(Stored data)

○ ○ ○ ○ ○

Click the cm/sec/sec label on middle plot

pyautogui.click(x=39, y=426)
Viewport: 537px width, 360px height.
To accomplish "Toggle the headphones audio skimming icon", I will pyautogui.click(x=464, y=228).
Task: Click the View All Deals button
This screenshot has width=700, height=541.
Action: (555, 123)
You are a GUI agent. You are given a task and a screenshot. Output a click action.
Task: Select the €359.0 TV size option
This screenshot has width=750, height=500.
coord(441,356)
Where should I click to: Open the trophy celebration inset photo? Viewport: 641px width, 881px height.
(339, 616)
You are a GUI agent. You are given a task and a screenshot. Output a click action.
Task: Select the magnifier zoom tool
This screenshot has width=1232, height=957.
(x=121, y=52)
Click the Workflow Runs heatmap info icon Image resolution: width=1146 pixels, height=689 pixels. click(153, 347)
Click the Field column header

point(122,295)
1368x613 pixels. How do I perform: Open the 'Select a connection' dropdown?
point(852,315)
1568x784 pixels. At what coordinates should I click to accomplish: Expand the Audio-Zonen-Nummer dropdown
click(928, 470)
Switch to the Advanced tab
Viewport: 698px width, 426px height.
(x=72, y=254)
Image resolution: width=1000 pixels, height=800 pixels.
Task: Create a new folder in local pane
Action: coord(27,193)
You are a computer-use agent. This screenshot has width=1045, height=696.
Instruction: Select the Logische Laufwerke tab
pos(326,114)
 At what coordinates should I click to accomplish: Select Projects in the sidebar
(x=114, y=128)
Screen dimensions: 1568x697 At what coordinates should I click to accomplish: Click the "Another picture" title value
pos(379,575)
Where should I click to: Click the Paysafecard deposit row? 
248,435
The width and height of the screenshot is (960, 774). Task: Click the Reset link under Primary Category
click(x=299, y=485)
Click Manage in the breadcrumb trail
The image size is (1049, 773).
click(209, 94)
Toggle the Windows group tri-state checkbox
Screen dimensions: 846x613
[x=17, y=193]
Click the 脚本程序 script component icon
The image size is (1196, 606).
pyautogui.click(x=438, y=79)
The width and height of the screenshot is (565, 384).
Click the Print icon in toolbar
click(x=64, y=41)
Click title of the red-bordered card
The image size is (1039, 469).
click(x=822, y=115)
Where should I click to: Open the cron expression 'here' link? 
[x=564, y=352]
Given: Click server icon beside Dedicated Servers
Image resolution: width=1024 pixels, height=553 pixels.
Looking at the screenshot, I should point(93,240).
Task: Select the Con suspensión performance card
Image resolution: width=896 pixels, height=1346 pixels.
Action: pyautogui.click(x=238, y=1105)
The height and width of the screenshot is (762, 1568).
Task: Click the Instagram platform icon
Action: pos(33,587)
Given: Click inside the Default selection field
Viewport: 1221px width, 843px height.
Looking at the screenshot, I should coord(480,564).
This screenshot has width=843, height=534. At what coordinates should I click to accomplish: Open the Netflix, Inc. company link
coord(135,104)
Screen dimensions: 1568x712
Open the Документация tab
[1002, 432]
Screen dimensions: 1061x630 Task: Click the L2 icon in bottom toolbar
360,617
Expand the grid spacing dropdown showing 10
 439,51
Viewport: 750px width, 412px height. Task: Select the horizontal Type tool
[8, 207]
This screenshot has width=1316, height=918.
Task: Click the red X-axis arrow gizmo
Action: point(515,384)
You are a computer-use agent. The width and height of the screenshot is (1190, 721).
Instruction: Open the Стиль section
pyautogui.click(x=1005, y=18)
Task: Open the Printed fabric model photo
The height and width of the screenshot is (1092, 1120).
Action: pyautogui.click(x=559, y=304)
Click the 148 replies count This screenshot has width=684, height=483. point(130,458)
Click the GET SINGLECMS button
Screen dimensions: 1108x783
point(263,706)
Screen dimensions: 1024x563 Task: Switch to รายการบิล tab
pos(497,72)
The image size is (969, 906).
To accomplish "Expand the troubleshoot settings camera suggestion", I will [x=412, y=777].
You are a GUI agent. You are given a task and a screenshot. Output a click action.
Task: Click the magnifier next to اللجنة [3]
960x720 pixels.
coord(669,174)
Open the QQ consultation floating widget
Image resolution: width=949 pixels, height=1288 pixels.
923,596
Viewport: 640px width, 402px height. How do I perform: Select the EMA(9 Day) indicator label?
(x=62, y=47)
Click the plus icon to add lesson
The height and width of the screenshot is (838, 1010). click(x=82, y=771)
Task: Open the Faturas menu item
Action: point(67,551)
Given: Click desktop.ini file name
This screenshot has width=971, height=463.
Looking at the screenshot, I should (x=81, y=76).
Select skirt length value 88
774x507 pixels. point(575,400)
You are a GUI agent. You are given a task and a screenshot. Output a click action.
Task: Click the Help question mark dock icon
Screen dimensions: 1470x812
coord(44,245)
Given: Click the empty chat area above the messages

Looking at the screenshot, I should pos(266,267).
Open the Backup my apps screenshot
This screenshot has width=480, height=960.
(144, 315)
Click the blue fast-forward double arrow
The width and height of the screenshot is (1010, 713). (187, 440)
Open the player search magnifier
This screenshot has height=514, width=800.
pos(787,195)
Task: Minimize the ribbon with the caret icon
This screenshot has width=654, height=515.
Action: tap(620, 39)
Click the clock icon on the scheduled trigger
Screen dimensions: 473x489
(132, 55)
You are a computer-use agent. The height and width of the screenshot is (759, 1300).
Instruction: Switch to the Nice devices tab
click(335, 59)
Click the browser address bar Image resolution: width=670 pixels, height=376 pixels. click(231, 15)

○ ○ ○ ○ ○

Read the data above. Pull out each line in which the string "computer" appears.

You are a computer-use agent. This screenshot has width=1045, height=696.
You are a computer-use agent. The width and height of the screenshot is (1190, 721).
You are a computer-use agent. The height and width of the screenshot is (759, 1300).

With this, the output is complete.